Legitimate websites are a growing frontier for malware attacks with over ten million pages affected every year.Security start-up Dasient claimed the threat has risen as more people create their own websites and blogs without proper built-in security protocols.
Anyone opening an infected page could have the malware downloaded to their computer without even realising it.
"There's a real and present danger of the web being seriously compromised," said Dasient co-founder Neil Daswani.
"This emerging threat is becoming very real and is already affecting millions and millions of websites. 30,000 web pages are affected every day according to the likes of Microsoft and the security firm Sophos," said Mr Daswani who was a senior security engineer at Google.
"Attack waves"Dasient said the growing problem is not just down to inexperienced web masters or those trying to save on security measures.
"Today's sophisticated web is much more complex than in the past with richer functionality, third party widgets, video, new sources of content from other places like mash-ups and user generated content.
"All these increase the attack surface and the vulnerability for attacks," said Dasient's Ameet Ranadive a former strategy consultant at McKinsey.
He also pointed to the fact that hackers are much more automated in their approach giving them the ability to cause more chaos and harm.
"In the past they might have targeted one particular website to launch an attack but now they are going after tens of thousands of websites in these aggressive attack waves," said Mr Ranadive.
Sounding a word of caution is StopBadware.com, which is made up of academic institutions, technology industry leaders and volunteers who are all committed to protecting the internet and computer users from the threats caused by bad software.
Google, PayPal, AOL and VeriSign are all members.
"There has been rapid growth in these type of attacks and web based distribution is one of the main ways malware is getting around today," agreed StopBadware.org manager Maxim Weinstein.
"The fact however that a given website contains malware does not necessarily mean every user to that site is going to get infected.
"That malware may require a user to click onto something or exploit a vulnerability on that persons web browser or target a particular operating system," he said.
Red screen Dasient said that, as this problems escalates so does the harm to those trying to do business on the web.
Companies such as Google, Yahoo and Firefox track infected websites and blacklist them by restricting access. When a user clicks on a compromised page, an alert will pop up known as the "red screen of death" warning of the dangers of going to the site.
Mr Daswani said that in many cases companies running legitimate websites have no idea they have been hit by hackers.
"80% of websites hosting malicious software are legitimate and many only find out when a customer tries to log onto the site and can't.
"When a website is infected it can be hard to locate the exact whereabouts of the infection and clean it up. And even if they remove some of the malicious code, the bad guys can re-infect them a couple of days later."

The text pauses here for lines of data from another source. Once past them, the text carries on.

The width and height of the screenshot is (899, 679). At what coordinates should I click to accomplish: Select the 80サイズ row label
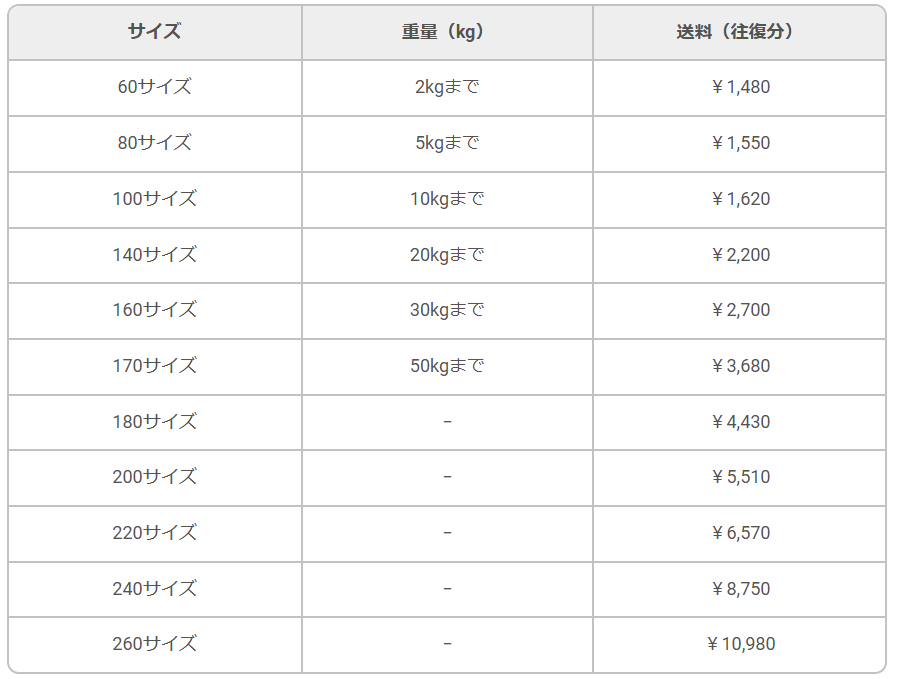click(154, 143)
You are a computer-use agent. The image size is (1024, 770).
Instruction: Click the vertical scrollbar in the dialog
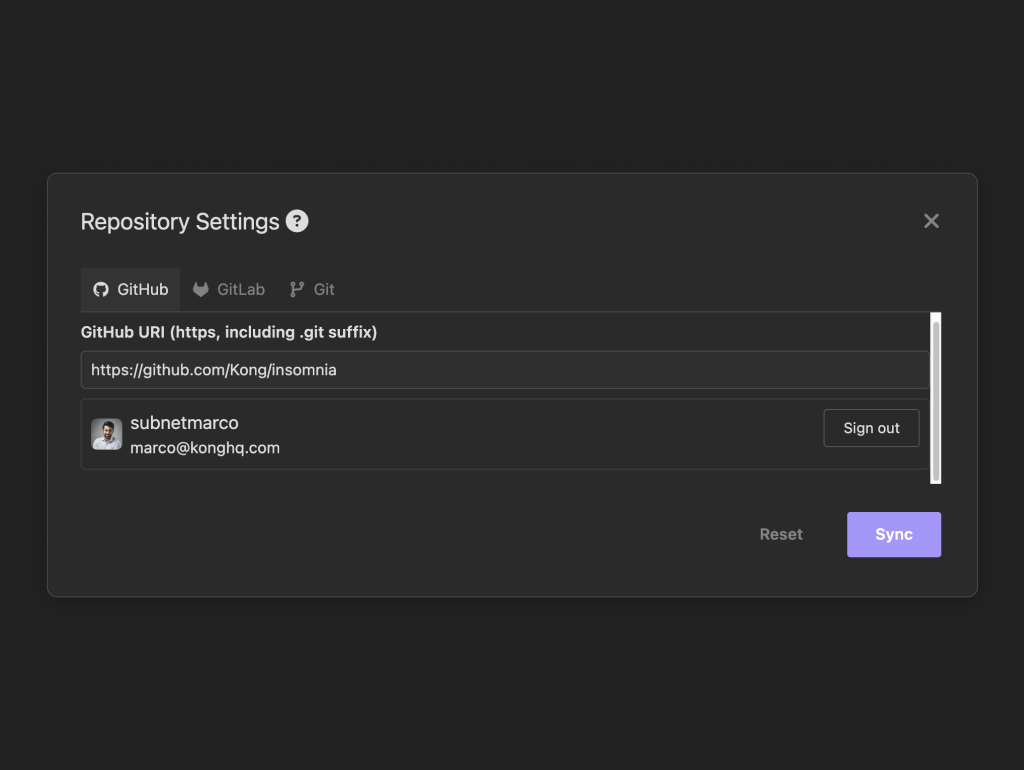(936, 398)
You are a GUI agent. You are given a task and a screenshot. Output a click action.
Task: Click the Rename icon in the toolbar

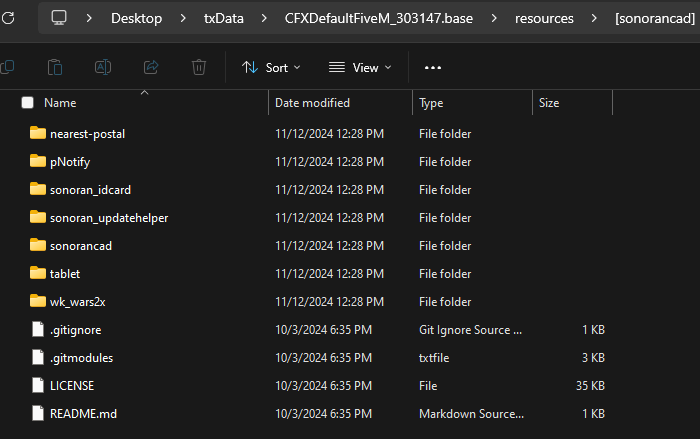[103, 67]
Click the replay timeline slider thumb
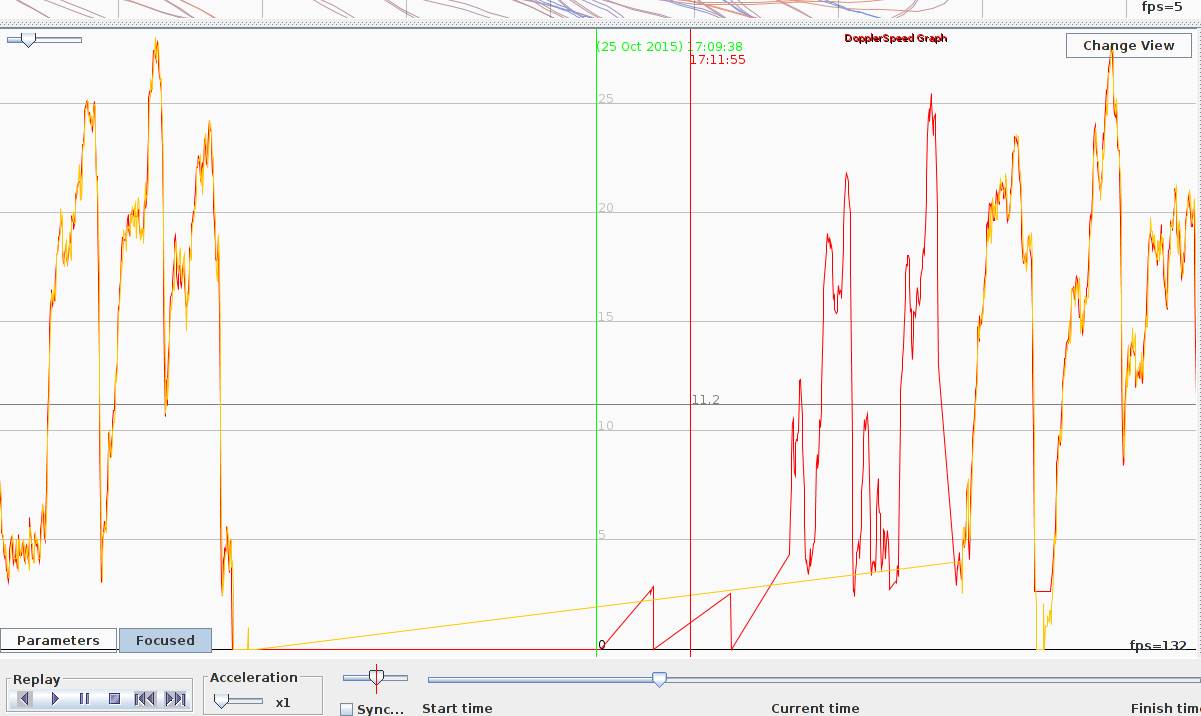This screenshot has width=1201, height=716. 659,680
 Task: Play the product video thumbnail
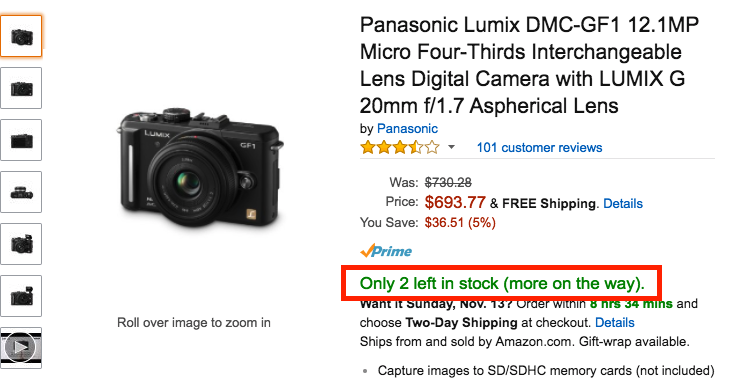tap(21, 348)
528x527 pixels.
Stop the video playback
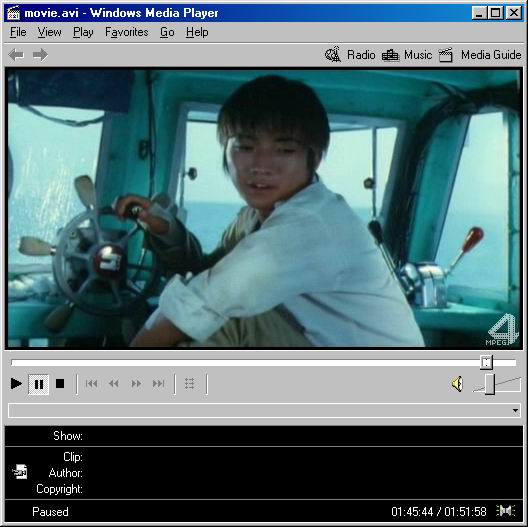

Dasient, which has developed a web-based anti-malware service that prevents blacklisting, said its clients have in the past paid dearly.
"We have customers telling us they have lost thousands of dollars by being blacklisted and others saying traffic to their site dropped 95%-98% while on the blacklist," said Mr Ranadive.
The web's reputation is in danger thinks Mr Weinstein.
"At the extreme, the doomsday scenario is very much a case of people losing trust in the web as a secure platform for business and financial transactions," he said.
"If it's to the point of malware spreading too rampantly, even sources of information will be affected. That's an extreme view and I think a lot is being done to ensure that doesn't happen and to ensure we protect the web and its openness and ability to let people experiment and do new things."
Mr Weinstein suggested a more co-ordinated industry approach was needed to crack the problem.
"One of the real keys to solving this is that the good guys need to co-operate and share information, share data and communicate with one another more rapidly because we know the bad guys are doing those things.
"We need to make sure we are doing it as well and better than the bad guys," he said.